WHAT YOU WILL DO »
Retype the records from the line containing "Click the DISEASE" through the line containing "[x=941, y=12]", including both of those lines, with no changes.

------ RECORDS FOR PROCESSING

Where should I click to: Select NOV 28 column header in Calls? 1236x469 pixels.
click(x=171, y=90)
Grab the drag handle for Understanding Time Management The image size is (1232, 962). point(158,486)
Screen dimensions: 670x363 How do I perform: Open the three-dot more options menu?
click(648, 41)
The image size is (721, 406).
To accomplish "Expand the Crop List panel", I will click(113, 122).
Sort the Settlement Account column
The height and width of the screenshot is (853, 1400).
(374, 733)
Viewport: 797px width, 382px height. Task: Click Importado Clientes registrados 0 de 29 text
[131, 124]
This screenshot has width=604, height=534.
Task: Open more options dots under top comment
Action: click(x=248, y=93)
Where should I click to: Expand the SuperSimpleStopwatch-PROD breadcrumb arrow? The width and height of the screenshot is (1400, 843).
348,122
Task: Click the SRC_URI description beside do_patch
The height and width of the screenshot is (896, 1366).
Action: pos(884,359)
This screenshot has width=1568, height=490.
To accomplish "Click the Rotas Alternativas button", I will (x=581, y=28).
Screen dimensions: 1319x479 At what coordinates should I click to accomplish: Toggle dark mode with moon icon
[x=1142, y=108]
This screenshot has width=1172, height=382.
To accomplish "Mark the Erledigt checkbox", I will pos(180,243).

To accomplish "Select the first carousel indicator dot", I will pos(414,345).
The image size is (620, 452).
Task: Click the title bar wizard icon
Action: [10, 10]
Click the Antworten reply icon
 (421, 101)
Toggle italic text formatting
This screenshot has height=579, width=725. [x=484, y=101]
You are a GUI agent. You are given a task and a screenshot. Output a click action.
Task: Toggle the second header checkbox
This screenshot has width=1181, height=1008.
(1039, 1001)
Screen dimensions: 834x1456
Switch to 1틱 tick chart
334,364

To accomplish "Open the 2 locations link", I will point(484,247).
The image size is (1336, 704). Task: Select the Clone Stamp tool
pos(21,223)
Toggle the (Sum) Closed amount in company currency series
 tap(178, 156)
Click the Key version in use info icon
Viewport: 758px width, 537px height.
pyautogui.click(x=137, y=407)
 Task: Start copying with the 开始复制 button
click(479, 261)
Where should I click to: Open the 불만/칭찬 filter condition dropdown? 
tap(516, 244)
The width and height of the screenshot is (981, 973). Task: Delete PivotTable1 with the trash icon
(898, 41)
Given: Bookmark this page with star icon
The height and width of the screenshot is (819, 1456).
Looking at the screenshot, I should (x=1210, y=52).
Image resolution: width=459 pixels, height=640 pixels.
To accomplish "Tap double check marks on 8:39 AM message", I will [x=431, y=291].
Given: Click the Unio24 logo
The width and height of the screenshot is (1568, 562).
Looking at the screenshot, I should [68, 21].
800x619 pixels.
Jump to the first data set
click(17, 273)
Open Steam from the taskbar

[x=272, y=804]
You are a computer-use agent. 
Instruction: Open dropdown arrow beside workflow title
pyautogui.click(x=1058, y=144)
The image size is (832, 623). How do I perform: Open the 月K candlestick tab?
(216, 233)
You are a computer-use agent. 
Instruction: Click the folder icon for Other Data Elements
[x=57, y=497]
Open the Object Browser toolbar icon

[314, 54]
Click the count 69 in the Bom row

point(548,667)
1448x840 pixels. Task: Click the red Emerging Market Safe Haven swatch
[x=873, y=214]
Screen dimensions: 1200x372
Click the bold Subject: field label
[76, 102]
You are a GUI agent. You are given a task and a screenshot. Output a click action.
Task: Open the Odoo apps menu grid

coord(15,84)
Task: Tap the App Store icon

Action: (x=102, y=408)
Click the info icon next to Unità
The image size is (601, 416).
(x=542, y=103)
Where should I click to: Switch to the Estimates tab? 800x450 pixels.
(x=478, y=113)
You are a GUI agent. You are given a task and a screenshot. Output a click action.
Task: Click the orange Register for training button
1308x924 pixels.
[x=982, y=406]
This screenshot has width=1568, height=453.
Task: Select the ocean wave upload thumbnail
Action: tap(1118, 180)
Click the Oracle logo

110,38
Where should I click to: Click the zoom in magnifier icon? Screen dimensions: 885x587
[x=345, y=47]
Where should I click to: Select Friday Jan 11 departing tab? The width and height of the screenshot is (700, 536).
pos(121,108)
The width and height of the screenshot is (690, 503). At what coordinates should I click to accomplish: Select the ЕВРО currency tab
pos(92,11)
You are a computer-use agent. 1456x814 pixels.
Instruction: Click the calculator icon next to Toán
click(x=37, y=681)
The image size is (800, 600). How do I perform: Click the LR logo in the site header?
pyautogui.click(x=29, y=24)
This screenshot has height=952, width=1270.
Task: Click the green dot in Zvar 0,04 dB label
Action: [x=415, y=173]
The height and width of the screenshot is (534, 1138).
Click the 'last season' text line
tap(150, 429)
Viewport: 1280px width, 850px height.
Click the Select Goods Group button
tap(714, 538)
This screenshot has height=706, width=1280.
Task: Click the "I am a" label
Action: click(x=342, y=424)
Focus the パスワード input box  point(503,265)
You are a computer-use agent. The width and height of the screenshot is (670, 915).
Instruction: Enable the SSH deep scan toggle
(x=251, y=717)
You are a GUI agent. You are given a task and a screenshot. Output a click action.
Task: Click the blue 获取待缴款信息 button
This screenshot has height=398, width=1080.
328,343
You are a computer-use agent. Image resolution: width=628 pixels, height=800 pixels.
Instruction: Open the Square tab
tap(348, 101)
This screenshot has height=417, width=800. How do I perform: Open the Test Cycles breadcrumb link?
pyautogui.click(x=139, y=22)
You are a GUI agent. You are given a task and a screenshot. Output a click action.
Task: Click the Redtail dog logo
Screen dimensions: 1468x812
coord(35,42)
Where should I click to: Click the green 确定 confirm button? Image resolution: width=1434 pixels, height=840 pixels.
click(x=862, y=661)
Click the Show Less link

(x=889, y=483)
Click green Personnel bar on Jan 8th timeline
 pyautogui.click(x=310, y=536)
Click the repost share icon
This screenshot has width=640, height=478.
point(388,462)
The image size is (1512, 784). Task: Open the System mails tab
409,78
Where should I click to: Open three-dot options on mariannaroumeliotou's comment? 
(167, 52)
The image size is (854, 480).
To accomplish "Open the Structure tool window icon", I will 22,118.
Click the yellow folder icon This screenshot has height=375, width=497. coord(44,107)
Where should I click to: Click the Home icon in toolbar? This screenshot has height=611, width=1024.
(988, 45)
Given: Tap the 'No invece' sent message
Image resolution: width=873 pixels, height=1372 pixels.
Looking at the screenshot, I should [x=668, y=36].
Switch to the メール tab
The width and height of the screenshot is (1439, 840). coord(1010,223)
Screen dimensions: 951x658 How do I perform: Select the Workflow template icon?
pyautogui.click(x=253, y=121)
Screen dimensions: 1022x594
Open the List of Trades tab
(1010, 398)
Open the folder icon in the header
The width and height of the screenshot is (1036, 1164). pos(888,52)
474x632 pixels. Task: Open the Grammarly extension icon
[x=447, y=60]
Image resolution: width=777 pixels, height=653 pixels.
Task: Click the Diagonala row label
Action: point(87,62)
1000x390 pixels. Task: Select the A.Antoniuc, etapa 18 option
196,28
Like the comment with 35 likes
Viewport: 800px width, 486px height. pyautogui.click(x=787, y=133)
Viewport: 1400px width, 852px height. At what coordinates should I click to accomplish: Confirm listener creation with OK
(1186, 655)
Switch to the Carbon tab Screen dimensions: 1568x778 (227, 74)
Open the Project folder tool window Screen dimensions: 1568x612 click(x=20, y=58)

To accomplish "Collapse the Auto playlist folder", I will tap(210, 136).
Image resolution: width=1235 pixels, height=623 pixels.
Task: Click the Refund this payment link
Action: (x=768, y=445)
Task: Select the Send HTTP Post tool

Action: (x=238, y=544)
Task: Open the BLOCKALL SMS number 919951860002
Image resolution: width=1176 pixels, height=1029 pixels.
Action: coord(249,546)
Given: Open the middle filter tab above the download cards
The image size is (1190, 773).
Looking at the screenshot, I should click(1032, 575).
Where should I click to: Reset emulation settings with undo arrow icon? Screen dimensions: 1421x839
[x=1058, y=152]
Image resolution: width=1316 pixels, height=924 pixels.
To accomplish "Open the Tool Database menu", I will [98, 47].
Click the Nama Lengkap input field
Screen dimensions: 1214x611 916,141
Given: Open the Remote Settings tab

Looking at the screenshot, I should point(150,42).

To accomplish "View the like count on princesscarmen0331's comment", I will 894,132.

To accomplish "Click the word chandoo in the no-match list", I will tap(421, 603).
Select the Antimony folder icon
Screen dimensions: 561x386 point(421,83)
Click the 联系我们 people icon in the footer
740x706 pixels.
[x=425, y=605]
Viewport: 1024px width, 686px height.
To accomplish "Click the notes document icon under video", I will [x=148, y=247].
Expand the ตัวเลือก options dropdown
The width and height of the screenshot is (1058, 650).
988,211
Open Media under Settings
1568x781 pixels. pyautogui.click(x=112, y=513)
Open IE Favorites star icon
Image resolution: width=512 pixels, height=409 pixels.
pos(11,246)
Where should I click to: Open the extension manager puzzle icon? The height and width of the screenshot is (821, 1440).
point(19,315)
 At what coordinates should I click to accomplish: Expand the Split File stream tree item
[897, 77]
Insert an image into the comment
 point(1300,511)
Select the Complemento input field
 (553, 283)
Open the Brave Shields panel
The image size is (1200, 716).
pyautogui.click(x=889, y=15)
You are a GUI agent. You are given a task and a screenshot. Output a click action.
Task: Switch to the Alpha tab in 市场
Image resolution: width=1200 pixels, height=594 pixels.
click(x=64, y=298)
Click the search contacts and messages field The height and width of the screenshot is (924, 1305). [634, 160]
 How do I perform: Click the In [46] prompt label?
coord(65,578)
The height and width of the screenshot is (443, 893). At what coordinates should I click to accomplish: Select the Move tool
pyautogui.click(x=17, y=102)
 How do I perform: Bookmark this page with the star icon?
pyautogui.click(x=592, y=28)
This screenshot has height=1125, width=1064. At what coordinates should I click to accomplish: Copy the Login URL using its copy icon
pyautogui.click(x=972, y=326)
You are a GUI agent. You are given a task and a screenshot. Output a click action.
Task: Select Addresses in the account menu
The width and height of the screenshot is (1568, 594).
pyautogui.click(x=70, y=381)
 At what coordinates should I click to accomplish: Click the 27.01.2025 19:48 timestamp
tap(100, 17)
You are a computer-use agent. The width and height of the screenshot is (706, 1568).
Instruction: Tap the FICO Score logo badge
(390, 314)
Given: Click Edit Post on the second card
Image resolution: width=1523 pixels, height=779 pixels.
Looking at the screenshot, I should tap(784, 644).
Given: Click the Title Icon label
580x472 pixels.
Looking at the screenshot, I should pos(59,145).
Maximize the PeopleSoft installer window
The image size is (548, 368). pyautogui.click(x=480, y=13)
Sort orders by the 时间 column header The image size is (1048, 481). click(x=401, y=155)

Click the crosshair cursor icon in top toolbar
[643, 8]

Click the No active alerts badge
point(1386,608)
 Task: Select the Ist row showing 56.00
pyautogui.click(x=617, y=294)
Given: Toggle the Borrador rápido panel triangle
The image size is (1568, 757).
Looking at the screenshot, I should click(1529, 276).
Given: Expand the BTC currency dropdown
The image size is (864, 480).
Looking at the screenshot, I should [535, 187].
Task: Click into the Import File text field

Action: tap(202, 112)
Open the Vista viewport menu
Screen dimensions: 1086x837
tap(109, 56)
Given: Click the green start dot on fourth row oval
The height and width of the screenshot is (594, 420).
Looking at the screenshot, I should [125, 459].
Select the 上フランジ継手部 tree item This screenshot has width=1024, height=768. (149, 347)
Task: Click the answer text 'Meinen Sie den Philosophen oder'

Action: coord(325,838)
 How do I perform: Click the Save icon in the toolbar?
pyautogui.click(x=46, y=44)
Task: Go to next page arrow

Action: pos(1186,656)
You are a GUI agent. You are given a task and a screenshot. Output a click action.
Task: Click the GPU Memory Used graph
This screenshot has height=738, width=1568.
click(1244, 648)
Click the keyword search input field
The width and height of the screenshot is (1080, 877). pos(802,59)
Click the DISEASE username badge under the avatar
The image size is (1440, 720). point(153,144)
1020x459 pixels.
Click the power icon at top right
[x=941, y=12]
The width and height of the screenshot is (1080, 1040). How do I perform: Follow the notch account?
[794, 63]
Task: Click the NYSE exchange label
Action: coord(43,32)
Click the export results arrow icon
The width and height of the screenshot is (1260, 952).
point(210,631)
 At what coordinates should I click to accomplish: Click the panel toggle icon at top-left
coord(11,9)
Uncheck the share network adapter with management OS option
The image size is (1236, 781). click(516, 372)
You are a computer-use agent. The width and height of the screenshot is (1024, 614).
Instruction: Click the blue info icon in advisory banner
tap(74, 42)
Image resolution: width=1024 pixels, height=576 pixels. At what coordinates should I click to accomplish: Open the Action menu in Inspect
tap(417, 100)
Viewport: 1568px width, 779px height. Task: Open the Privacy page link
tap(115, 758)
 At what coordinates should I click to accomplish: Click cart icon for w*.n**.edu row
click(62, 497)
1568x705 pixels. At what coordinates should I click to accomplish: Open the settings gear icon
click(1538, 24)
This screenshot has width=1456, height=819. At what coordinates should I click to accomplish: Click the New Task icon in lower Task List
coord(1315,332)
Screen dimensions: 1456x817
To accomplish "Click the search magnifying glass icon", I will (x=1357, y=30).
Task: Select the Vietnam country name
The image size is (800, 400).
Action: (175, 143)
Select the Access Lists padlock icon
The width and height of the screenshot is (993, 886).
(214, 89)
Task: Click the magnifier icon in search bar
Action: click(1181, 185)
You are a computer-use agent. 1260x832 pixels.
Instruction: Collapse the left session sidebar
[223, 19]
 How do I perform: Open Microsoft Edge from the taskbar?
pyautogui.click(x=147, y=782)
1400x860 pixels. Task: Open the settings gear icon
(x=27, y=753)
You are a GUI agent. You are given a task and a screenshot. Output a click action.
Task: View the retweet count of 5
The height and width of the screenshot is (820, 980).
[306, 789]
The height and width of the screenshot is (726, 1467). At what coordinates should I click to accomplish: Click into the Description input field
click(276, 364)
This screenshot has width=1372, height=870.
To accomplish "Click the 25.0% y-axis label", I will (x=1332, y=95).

------------

CORRECT RESULT »
Click the DISEASE username badge under the avatar
The image size is (1440, 720). point(153,144)
1020x459 pixels.
Click the power icon at top right
[x=941, y=12]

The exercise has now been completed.